CATEGORIES Horror, Independent, Theatrical Reviews, Fantastic Fest, Cinematical Indie, Reviews, Cinematical
Several months ago I saw a monster movie called Abominable, which is an affectionately tongue-in-cheek throwback flick that reminded me of stuff like Grizzly and Prophecy. And then I stumbled across Hatchet, which would make for a perfect double feature with Abominable, because it feels like an old-school slasher flick that's been hidden on a dusty shelf for the past twenty years. And yes, I mean that as a compliment. If you possess any affection for flicks like Friday the 13th, The Burning or (ha) Humongous, then you'll consider Hatchet a grade-A treat.
The directors of Abominable and Hatchet are just about my age, which tells me that my generation of horror geeks is poised to hit the indie circuit with a vengeance. (The indie circuit and beyond, hopefully.) Hatchet wears its genre love right there on its gore-soaked sleeve, and that's why I had such a good time with the flick.
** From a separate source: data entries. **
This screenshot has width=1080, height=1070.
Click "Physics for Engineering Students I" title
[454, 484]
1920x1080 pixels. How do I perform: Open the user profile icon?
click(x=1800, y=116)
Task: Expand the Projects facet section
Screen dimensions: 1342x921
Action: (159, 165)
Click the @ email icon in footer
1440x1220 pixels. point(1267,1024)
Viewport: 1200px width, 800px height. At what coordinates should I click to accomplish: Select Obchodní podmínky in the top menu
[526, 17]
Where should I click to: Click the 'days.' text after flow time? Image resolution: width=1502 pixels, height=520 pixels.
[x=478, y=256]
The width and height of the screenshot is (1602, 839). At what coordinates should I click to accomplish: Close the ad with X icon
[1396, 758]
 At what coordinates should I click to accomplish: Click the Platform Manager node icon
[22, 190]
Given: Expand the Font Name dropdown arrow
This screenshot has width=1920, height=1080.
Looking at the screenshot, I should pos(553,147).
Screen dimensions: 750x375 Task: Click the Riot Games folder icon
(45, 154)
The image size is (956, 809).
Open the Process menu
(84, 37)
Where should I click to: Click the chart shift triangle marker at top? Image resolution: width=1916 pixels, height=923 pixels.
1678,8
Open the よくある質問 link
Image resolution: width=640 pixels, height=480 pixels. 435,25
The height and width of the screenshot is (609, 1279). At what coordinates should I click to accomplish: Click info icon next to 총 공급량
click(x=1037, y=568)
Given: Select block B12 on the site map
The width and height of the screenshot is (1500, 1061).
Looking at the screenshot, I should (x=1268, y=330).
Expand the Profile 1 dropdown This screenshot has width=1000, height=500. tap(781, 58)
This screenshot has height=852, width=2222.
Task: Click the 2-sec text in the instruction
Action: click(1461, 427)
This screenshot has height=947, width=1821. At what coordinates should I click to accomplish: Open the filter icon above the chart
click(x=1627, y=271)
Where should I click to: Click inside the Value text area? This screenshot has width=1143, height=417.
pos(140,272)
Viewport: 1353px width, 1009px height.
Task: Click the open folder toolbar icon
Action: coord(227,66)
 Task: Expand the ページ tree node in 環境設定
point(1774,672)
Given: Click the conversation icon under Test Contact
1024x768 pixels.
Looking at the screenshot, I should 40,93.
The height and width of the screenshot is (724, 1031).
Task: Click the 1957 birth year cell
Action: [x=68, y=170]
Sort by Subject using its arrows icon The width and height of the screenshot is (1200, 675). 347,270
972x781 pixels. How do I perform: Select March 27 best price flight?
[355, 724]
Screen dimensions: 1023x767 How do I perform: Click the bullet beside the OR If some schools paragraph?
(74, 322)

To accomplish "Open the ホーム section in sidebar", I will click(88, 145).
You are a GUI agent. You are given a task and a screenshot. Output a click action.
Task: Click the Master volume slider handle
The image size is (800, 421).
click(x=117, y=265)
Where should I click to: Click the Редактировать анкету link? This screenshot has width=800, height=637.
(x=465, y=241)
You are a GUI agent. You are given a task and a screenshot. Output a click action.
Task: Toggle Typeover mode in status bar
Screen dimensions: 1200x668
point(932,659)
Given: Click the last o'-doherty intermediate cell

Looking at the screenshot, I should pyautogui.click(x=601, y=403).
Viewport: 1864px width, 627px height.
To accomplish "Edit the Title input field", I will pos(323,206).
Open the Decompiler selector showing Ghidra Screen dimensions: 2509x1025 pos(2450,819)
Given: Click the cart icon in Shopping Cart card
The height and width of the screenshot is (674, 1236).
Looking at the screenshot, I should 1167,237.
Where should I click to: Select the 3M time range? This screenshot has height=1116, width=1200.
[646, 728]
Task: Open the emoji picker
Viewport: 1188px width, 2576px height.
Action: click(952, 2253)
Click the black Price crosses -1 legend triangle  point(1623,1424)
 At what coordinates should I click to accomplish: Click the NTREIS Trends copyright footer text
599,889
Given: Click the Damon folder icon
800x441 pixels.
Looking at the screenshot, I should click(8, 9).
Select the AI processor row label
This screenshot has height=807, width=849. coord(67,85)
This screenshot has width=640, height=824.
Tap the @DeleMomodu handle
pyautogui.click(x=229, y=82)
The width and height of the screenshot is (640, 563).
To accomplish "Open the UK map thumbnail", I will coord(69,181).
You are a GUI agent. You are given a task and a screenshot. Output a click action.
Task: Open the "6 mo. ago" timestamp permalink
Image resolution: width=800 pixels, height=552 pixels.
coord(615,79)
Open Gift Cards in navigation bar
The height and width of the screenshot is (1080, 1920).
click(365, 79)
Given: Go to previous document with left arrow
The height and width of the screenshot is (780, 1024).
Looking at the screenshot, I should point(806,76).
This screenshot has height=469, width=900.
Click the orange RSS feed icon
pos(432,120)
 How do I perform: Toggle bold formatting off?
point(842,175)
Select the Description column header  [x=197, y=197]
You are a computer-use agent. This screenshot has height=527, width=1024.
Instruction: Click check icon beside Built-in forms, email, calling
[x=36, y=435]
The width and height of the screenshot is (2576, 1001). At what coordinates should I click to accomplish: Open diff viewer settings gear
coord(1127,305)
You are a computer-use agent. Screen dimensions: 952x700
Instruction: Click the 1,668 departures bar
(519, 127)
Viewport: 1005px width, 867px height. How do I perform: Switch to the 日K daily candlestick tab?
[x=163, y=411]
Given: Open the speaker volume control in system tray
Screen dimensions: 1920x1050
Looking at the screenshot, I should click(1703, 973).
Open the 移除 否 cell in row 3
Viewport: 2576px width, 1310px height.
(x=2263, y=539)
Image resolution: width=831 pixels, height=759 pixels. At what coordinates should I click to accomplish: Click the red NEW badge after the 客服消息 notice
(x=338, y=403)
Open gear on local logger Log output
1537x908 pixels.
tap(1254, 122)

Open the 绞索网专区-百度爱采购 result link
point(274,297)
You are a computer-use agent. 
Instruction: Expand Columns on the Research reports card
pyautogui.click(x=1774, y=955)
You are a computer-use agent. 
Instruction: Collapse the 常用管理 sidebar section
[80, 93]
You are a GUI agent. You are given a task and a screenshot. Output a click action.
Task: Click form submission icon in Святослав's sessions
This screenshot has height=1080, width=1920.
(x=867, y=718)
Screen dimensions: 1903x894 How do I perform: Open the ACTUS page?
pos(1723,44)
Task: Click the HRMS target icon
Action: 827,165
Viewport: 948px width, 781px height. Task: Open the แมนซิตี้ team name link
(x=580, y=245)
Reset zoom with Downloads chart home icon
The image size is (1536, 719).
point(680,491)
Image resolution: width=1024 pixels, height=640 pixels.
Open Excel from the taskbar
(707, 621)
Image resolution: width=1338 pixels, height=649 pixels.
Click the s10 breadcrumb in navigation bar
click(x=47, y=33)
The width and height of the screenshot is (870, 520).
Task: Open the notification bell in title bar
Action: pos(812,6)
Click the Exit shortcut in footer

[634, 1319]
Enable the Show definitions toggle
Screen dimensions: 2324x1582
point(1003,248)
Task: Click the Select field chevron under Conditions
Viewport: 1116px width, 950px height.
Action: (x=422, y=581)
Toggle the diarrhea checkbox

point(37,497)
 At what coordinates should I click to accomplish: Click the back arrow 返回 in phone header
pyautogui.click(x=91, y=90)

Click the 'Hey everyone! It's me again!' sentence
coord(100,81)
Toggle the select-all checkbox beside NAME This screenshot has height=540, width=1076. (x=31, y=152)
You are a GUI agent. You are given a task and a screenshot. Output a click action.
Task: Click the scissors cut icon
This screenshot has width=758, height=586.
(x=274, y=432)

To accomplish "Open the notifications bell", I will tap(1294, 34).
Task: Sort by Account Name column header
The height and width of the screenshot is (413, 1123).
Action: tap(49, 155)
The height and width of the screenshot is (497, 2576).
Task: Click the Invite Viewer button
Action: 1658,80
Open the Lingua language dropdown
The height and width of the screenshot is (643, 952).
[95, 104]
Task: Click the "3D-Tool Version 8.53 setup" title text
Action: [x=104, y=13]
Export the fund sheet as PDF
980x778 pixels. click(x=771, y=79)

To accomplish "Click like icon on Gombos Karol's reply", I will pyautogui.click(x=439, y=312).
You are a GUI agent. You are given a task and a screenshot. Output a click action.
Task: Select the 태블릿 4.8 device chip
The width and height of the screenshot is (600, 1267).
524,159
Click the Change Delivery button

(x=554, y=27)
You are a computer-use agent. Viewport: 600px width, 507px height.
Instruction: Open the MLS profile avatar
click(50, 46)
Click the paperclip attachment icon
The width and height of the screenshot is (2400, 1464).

It's funny without being a parody, it's unapologetically gory, and it's packed with actors who are obviously having a real good time with the material.
The plot couldn't be simpler: A chintzy tour of a New Orleans swampland turns into sheer terror as a group of goofballs find themselves haunted and hunted by the legendary lunatic known as Victor Crowley. That's pretty much it, plot-wise.
But anyone who was raised on series like Halloween, Friday the 13th and A Nightmare on Elm Street should find a good deal to enjoy in Hatchet: The kills are frequent, ferocious, and freakishly gory*; the actors are surprisingly strong across the board; the tone is a masterful balance between creepy and kooky; and the flick hits all the right notes before ending precisely when it ought to. (Nothing's worse than a slasher flick that wears out its welcome.) Plus, old-school horror fans will have a ball picking through the various in-jokes and genre references. (* The flick had to suffer a few MPAA trims in order to earn an R rating, but even the theatrical version is pretty passionately gruesome -- and the DVD will be even splattier!)
Writer/director Adam Green is clearly a student of the slasher sub-genre, and his sophomore effort (after the little-seen Coffee and Donuts) indicates a young filmmaker who has both studied and admired the early-'80s hack-fests. (Luckily, filmmakers like Green display strong affection for the slasher flicks -- but never once imply that they're brilliant films.) The festival audiences with which I enjoyed Hatchet were whooping it up with the creatively nasty kills, chuckling along at the geeky gags, and basically cheering for all the obnoxious characters to get theirs but good. It was a communal piece of movie-watching, and it reminded me of an opening night crowd for Halloween 4 or Friday the 13th Part 6. (Easily one of Jason's finest adventures.)
Lead actor Joel Moore, probably best known as Owen in that hilarious Dodgeball flick, anchors the movie quite effortlessly. Potential victims Deon Richmond (the best buddy), Tamara Feldman (the good girl with a secret), and Parry Shen (the inexperienced tour guide) keep the movie colorful in between all the dispatches -- and the background of Hatchet is pretty much packed to the gills with horror geek heroes: Robert Englund, Kane Hodder, Tony Todd, and John Carl Buechler. Hell, the director even gives himself an early cameo -- and is funny!
And yes, there is pointless female nudity.
So after months and months on the festival circuit, Hatchet is finally making its theatrical debut, thanks to the genre slingers over at Anchor Bay. The flick opens today (September 7) in about 80 theaters, and the hope is that the flick will 'go wider' if the horror geeks do their part. I realize that "I'll wait for the DVD" is a practical approach to most gory horror movies, but in the case of Hatchet I'd ask you to make an exception. With Rob Zombie's Halloween raking in huge cash, a 'grass roots' semi-hit for Hatchet would send a message that R-rated horror is not even remotely dead. Frankly I can't imagine the slasher fan who wouldn't dig Hatchet, but (after waiting all this time for the theatrical release) I'm very curious to see what the horror hounds have to say about it.